Lang's character, without knowing said twist and on paper seems to be in desperate need to retrieve Phoenix again, sets off to 'rescue' her from those he knows to be legal guardians, but that is just it: Lang's character has no idea what these people are going to do with Phoenix, nor is such depth ever spoken on or off-screen. Therefore, it has to be inferred that Lang's character is going after her for his own needs of restoring his family through simple gratification. This is where Don't Breathe 2 becomes insanely problematic and hollow. In this decision with the features, character reveals, it does not have a lack of a heart - or better yet, guts - to propel this evil as the hero. This is further epitomised in the film’s closing climax, in which Lang's character rips and shreds his way through bodies after bodies to reach Phoenix and take her home. His character is propelled by his actions as the anti-hero, and the feature further pushes this motif to secure that status. Even going so far in his success to bring his character emotional release and an illustrious finale in the character fully accepting and acknowledging his sins.

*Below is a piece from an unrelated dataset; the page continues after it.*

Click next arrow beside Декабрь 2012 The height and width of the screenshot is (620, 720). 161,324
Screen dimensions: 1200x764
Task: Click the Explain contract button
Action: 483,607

Granted, this is a difficult and morally divisive attribute but crafts a significant layer of immersion in which the audience has to fight internally within themselves to root for evil. While it can deeply disturb and be uncomfortable, cinema builds these notions to craft discussion and debate. Granted, a feature such as Don't Breathe 2 may not perhaps set itself out to create these discussions consciously, such as the great heights of horror in the vein of Hannibal Lecter in The Silence of the Lambs, Blade, Jigsaw in Saw, or Travis Bickle in Taxi Driver. Cinema is inundated with aspects of propelling these characters on film. Where Don't Breathe 2 becomes disastrous is that it false flags and proposes such and never follows through with it. Not only does it patronise its audience, but in a sense gaslights them into only temporarily projecting their conscious emotional state in siding with this deplorable character only to remove such immersion for a B-rate slasher incentive. The consequence of this half-baked ideology further showcases the problematic and tone-deaf nature of using this character as a simple plot point, while also bringing the genre, which has multiple issues of characters presented as such poor representation, into disrepute. Don't Breathe 2 sadly enters that category with a hollow and disastrous attempt at creating an internal audience dialogue.
Don't Breathe 2 never proposes this dark and harrowing approach to proceedings in a manner that has any more depth than a one-note line. There is a potential here to go further than the ordinary motif of a general horror feature. The film's predecessor perfectly encapsulates such by furthering and elevating the ordinary; it adversely gives Sayagues' feature no excuse but to craft a deeper and distinctively unique perspective on the ordinary. It is clear that structurally, cinematically, and within its genre, Don't Breathe 2 makes no attempt to provide a distinctive palette, resulting in a cancerous and disastrous attempt to question its audience's morality.